Finding ring homomorphisms $\mathbb{Z}\to\mathbb{Z}/n\mathbb{Z}$

Question

A problem from D&F Abstract Algebra: find all ring homomorphisms $\mathbb{Z}\to\mathbb{Z}/30\mathbb{Z}$. Homomorphisms of general rings are assumed (not rings with unity).

My reasoning is as follows. Suppose $\varphi\colon\mathbb{Z}\to\mathbb{Z}/n\mathbb{Z}$ is a homomorphism. Any homomorphism from $\mathbb{Z}$ is uniquely determined by the image of $1$. Now, if $\varphi$ maps $1$ to $x\in\mathbb{Z}/n\mathbb{Z}$, then $x=\varphi(1)=\varphi(1)^2=x^2$, so $x$ is an idempotent. Conversely, if $x=x^2$ in $\mathbb{Z}/n\mathbb{Z}$, then the map $1\mapsto x$ extends to a homomorphism: $\forall a,b\in\mathbb{Z}\;\varphi(ab)=abx=abx^2=axbx=\varphi(a)\varphi(b)$. In the case $n=30$ one can find idempotents by hand, though the Chinese Remainder Theorem is of great help.

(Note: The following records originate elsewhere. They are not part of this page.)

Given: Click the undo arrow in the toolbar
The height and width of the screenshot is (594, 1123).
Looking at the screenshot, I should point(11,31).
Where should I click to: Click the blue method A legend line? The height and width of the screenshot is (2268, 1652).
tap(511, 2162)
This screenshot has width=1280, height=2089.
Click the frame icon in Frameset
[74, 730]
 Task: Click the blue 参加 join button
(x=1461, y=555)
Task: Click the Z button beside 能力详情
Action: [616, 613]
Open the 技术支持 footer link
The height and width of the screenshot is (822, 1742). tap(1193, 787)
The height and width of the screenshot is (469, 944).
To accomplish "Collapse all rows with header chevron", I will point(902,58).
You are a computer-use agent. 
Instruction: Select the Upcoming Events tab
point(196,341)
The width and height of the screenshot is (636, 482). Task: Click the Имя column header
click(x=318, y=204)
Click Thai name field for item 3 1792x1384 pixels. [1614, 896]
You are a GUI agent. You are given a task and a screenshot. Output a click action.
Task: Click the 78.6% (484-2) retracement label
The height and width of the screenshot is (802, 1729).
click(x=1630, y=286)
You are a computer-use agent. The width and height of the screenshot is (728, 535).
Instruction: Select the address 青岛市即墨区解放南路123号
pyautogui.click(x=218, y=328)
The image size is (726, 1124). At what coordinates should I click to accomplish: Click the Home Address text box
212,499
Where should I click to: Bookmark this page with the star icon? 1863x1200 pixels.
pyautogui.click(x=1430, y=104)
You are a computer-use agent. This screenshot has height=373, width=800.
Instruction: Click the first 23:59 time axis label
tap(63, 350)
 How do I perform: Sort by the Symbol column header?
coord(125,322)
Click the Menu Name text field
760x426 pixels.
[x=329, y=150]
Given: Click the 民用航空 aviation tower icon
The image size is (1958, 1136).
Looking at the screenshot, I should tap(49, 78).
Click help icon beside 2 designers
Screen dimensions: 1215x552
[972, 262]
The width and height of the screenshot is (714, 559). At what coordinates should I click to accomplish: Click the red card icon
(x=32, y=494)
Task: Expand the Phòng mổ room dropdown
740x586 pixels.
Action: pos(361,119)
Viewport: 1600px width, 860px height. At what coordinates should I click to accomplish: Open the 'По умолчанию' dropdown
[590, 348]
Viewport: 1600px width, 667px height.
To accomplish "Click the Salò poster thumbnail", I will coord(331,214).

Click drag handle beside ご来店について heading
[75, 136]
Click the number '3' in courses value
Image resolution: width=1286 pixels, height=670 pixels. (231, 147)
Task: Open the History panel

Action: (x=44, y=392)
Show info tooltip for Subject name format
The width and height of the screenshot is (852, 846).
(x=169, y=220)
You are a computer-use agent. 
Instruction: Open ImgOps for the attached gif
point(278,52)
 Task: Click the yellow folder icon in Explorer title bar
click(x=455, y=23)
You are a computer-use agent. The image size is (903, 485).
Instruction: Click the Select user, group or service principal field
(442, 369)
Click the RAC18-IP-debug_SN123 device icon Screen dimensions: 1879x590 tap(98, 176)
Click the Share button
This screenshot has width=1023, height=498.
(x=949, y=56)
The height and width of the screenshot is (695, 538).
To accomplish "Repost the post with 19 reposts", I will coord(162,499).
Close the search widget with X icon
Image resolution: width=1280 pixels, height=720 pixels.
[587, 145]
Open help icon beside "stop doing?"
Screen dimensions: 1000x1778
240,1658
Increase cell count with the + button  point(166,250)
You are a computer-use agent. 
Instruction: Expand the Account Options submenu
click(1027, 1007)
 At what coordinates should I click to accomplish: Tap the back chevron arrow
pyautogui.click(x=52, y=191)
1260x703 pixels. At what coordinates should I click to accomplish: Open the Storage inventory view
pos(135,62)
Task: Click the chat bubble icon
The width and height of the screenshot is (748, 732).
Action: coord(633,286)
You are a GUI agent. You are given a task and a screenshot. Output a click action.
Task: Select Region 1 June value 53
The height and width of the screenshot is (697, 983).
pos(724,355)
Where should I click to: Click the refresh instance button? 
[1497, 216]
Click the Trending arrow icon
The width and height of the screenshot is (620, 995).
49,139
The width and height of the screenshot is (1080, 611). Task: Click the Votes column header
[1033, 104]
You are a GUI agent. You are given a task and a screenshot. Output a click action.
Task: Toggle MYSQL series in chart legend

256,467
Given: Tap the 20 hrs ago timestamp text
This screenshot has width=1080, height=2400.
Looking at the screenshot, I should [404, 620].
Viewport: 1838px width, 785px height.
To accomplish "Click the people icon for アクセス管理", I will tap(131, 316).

Here is my question: the CRT is not stated until 2 sections later in the book, so, did they mean the brute force solution of checking all elements for idempotence? Or is there a less computational (but elementary) approach?

Answer 1

You only need to check those $x$ which have $0$, $1$, $5$ or $6$ as their last digit, because those are the only last digits which are preserved under squaring, and therefore also under squaring modulo $30$.

This is, of course, the CRT (or part of it) in disguise, but in a form that should be easy to understand for someone who hasn't seen the CRT before, and it doesn't require the formal statement of the CRT. The disadvantage of working with digits is that it only works when the modulus is a multiple of $10$, but trying to generalize it to other moduli could be used as a nice motivation for the CRT.